Ambon (ANTARA) - Badan Penanggulangan Bencana Daerah (BPBD) Maluku bersama Badan Meteorologi, Klimatologi, dan Geofisika, Lembaga Ilmu Pengetahuan Indonesia, dan peneliti Universitas Pattimura Ambon memberikan terapi psikososial sekaligus menyampaikan berbagai informasi mengenai kegempaan kepada warga di sejumlah desa di Pulau Haruku, Kabupaten Maluku Tengah.
"Terapi psikososial dan sosialisasi kegempaan dilakukan dengan mendatangi sejumlah desa dan tempat penampungan pengungsi di Pulau Haruku dalam beberapa hari terakhir," kata Kepala Pelaksana BPBD Maluku, Farida Salampessy, di Ambon, Minggu.
Kegiatan terapi psikososial dan sosialisasi kegempaan bagi pengungsi di Pulau Haruku dimulai sejak Sabtu (21/12) dengan mendatangi warga dan lokasi pengungsian di Desa Kailolo, Dusun Ori, Desa Pelaut, dan Desa Kabau. Pada Minggu, kegiatan dilanjutkan ke Negeri Oma dan Haruku Sameth.
"Tim BPBD bersama BMKG juga melakukan sosialisasi kepada warga di Desa Sila, Pulau Nusalaut, Kabupaten Maluku Tengah, pada Sabtu agar warga tidak terlalu takut akibat amblesan yang terjadi di desa tersebut," kata Farida.
Gempa tektonik beruntun pada 26 September dan 12 November 2019 menyebabkan tanah di Desa Sila amblas dengan kedalaman antara 12-15 meter serta menimbulkan retakan tanah dengan lebar 25 meter dan panjang 100 meter ke arah pantai.
Menurut Farida, kegiatan terapi psikososial dan sosialisasi kegempaan kepada warga perlu dilakukan secara berkala untuk mengikis trauma mereka akibat gempa sehingga tidak takut untuk kembali ke rumah masing-masing.

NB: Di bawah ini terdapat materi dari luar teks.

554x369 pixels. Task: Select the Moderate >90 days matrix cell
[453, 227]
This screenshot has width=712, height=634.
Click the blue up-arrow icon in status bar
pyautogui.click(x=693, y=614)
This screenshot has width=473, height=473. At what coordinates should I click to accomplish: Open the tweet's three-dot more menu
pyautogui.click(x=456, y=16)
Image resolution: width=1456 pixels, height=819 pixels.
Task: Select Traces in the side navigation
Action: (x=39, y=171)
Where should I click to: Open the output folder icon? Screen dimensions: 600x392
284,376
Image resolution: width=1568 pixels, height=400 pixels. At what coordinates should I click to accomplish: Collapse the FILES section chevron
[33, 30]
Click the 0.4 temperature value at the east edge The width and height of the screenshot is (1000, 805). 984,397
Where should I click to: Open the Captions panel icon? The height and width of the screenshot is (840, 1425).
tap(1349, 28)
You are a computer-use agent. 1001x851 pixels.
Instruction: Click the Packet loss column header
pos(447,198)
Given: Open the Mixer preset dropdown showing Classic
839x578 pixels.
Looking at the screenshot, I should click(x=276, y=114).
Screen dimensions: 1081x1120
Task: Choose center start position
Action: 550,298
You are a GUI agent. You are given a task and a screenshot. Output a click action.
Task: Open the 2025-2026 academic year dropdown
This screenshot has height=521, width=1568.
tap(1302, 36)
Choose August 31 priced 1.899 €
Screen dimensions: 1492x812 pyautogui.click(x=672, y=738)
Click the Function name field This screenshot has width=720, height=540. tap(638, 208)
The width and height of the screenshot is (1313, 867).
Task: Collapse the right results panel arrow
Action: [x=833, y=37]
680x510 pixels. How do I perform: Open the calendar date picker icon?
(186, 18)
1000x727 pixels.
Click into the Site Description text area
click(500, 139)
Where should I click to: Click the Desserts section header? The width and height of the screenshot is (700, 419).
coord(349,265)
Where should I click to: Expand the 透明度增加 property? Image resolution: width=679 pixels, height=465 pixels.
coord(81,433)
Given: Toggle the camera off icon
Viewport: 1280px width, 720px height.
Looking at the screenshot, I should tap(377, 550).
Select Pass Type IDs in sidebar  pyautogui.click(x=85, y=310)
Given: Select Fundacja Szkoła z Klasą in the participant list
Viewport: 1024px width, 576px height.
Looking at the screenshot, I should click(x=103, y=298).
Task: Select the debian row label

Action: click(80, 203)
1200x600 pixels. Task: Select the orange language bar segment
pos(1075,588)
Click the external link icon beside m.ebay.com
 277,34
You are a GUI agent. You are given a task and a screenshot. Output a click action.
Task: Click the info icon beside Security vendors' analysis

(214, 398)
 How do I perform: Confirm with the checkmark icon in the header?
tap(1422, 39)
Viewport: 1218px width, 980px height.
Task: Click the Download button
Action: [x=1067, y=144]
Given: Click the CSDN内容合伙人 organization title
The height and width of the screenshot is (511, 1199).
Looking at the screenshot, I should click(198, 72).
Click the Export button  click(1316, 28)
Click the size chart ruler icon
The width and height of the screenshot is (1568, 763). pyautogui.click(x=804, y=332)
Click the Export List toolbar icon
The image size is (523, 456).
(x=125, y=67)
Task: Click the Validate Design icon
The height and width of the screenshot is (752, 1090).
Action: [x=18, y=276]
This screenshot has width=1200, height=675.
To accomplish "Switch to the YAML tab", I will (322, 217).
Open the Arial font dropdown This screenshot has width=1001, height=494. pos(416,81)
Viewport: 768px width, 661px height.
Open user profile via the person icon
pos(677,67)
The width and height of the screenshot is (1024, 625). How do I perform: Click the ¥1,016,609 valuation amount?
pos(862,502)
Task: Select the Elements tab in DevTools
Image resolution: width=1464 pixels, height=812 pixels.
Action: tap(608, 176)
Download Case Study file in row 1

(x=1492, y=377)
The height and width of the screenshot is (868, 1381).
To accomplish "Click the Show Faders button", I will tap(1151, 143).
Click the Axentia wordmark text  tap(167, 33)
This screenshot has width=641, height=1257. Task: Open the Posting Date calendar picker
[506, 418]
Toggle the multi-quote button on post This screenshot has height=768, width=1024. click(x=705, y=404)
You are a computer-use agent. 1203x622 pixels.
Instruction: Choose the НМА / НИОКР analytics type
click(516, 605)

BPBD juga memanfaatkan kegiatan sosialisasi untuk menyampaikan rencana rehabilitasi terhadap rumah warga yang rusak setelah gempa melanda wilayah Kota Ambon, Maluku Tengah, dan Seram Bagian Barat.
Farida menjelaskan, Pemerintah Pusat melalui Badan Nasional Penanggulangan Bencana (BNPB) telah mengalokasikan dana stimulan tahap I untuk perbaikan rumah rusak kepada BPBD kabupaten/kota terdampak, Dana Tunggu Hunian (DTH), serta Cash For Work (CFW) untuk korban gempa.
Setiap warga yang rumahnya rusak berat akan mendapatkan dana stimulan sebesar Rp50 juta dan warga yang rumahnya rusak sedang dan ringan akibat gempa masing-masing akan mendapat dana stimulan Rp25 juta dan Rp10 juta. Penyaluran bantuan dana itu akan dilakukan secara bertahap.
Sementara DTH untuk korban gempa dengan kondisi rumah atau hunian rusak berat nilainya Rp500 ribu per bulan dan diberikan selama enam bulan agar mereka bisa keluar dari tempat pengungsian dan menyewa tempat tinggal selagi rumah mereka direnovasi.
Selain itu ada bantuan CFW bagi warga yang bekerja membersihkan puing-puing pascagempa senilai Rp50 ribu per orang per hari selama lima hari.
Farida mengingatkan warga yang rumahnya rusak berat, sedang, maupun ringan untuk segera menyelesaikan administrasi persyaratan untuk mendapatkan bantuan.
"KK dan KTP sangat dibutuhkan sebagai pelengkap administrasi pengungsi. Jika ada pengungsi di Pulau Haruku yang belum memilikinya segera berkoordinasi dengan kepala desa/dusun untuk proses pembuatan, sehingga lengkap dan proses renovasi rumah dapat segera dilaksanakan," demikian Farida Salampessy.